APSC 5984 Complex Trait Genomics
Homework assignment 2
Due date
Friday, February 28, 5pm
Data
For this assignment, we are going to use the cattle
data included in the synbreedData package. Learn more about the Synbreed project and synbreed R packages.
library(synbreed)
library(synbreedData)
help(package = "synbreedData")
data(cattle)
`?`(cattle)
pheno <- as.matrix(cattle$pheno[, 1, 1])
pheno <- scale(pheno)
dim(cattle$geno)
set.seed(100)
cattleG <- codeGeno(cattle, impute = TRUE, impute.type = "random", reference.allele = "minor") # genotype imputation
W <- cattleG$geno # marker genotype matrix
Question 1
Compute the allele frequency of SNP markers. Recall that the expectation of marker genotype, \(E(W)\), is given by \(2p\), where \(p\) is the frequency of reference allele. Verify that \(2p\) is equal to the mean of each marker genotype obtained from the colMeans()
function. Use the all.equal()
function.
Question 2
Recall that the variance of marker genotype, \(Var(W)\), is given by \(2p(1-p)\). Verify that \(2p(1-p)\) is close to the variance of each genotype obtained from the var()
function.
Question 3
Create a new marker matrix X
from W
and recode markers so that three genotypes \(AA\), \(Aa\), and \(aa\) are coded as 1, 0, and -1, respectively.

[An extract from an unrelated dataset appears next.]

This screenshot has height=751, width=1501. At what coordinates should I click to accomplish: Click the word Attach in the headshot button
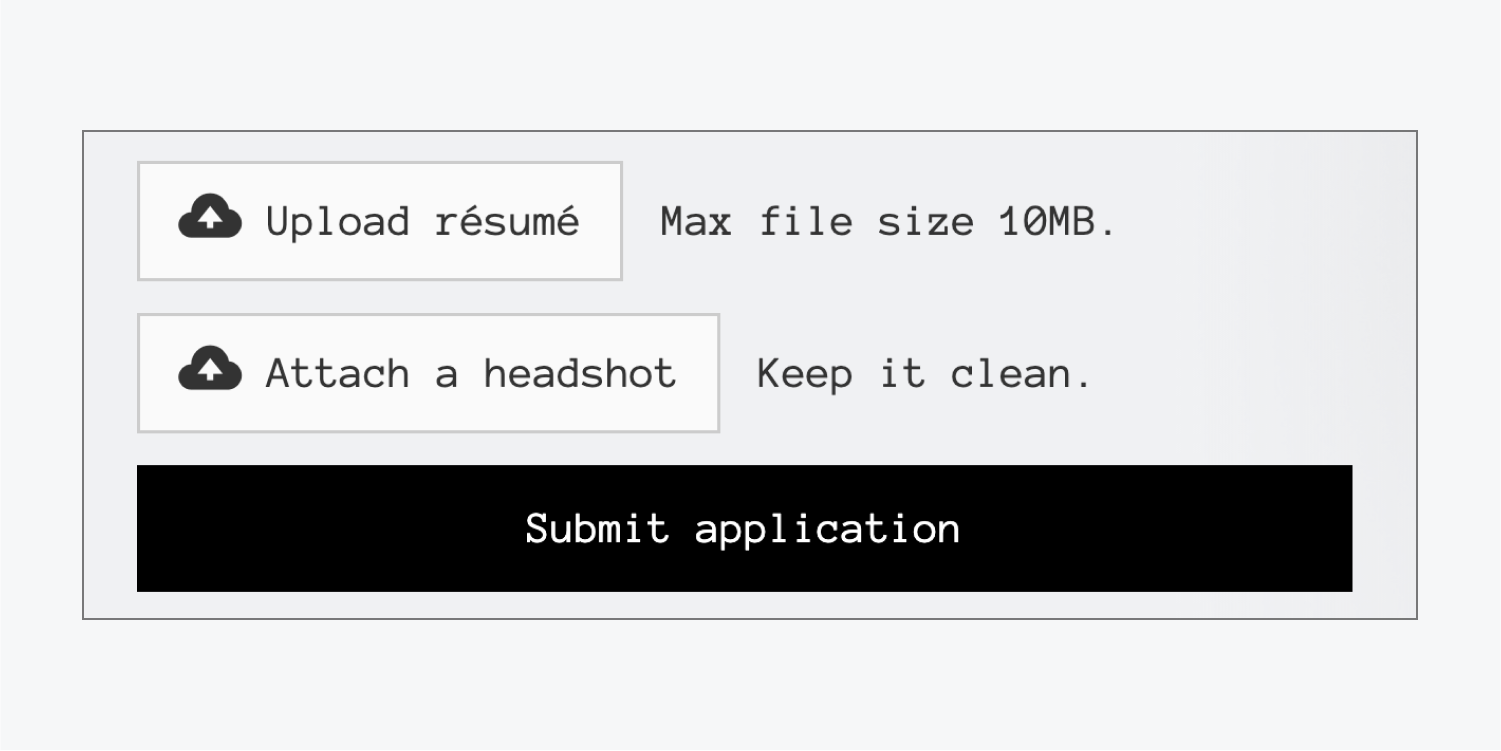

Recall that the expectation of genotype, \(E(X)\), is given by \(2p-1\), where \(p\) is the frequency of reference allele. Verify that \(2p-1\) is equal to the mean of each genotype obtained from the colMeans()
function.
Question 4
Recall that the variance of genotype, \(Var(X)\), remains the same and is given by \(2p(1-p)\). Verify that \(2p(1-p)\) is close to the variance of each genotype obtained from the var()
function.
Question 5
Verify that no matter how we code markers, centered marker codes, \(W - E(W)\) and \(X - E(X)\), remain the same.
Question 6
We will recode the SNP genotypes so that now the major allele is treated as a reference allele. Store the new coding into the W2
variable.
# Recode so that AA -> 0, Aa -> 1, and aa -> 2.
W2 <- W
W2[W2==0] <- 3
W2[W2==2] <- 0
W2[W2==3] <- 2
Compute the allele freqeuncy of SNP markers using W2
. Compare your result with the allele frequency obtained from W
.
Question 7
Create a new variable W3
by subsetting the first 10 markers of the W
matrix. The dimension of W3
is equal to \(500 \times 10\). Verify that the covariance between allelic counts is \(Cov(W3[,i], W3[,j]) \approx 2D\), where \(D\) is the estimate of linkage disequilibrium. Use the W3
object and the LD()
function from the genetics package to obtain \(D\).
Question 8
Recall that \(r^2\) of Hill and Robertson (1968) and \(r^2\) (correlation squared) directly applied to SNP marker matrix (allelic counts) are theoretically equivalent. Check whether these two are the same using the W3
object. Create a scatter plot of \(r^2\) (Hill and Robertson) vs. \(r^2\) (correlation squared of SNP matrix). Use the LD()
and the cor()
functions. How good is the agreement? If they do not agree, explain why.
Question 9
Select SNP markers only on chromosome 1 and store them as a W4
object.
W4 <- cattleG$geno[, which(cattleG$map == 1)]
dim(W4)
Perform GWAS using single marker ordinary least squares (OLS) and estimate SNP marker effects. Use the objects W4
and pheno
, and the function summary(lm())
. Save the vector of marker effects into a
.
Question 10
Recode the SNP genotypes (W4
) so that now the major allele is treated as a reference allele. Store the new coding into the W5
variable. Perform single marker GWAS using OLS and estimate SNP marker effects. Use the objects W5
and pheno
, and the function lm()
. Save the vector of marker effects into a2
. What is the difference between a
and a2
? Interpret the results.
Question 11
Compute the allele frequency of reference allele for each SNP marker (Question 1). Report the estimate of multi-locus additive genetic variance under the linkage equilibrium (LE) assumption. Use the objects W4
and a
.
Question 12
Compute multi-locus additive genetic variance that accounts for linkage disequilibrium (LD). Apply the expression based on the correlation between genotypes by using the cor()
function. Report the estimate of additive genetic variance. Use the objects W4
and a
.
Question 13
What is the proportion of the genetic variance under LD that is explained by the genetic variance under LE?
Question 14
Read Sved and Hill (2018) and summmarize the paper in 300 - 500 words.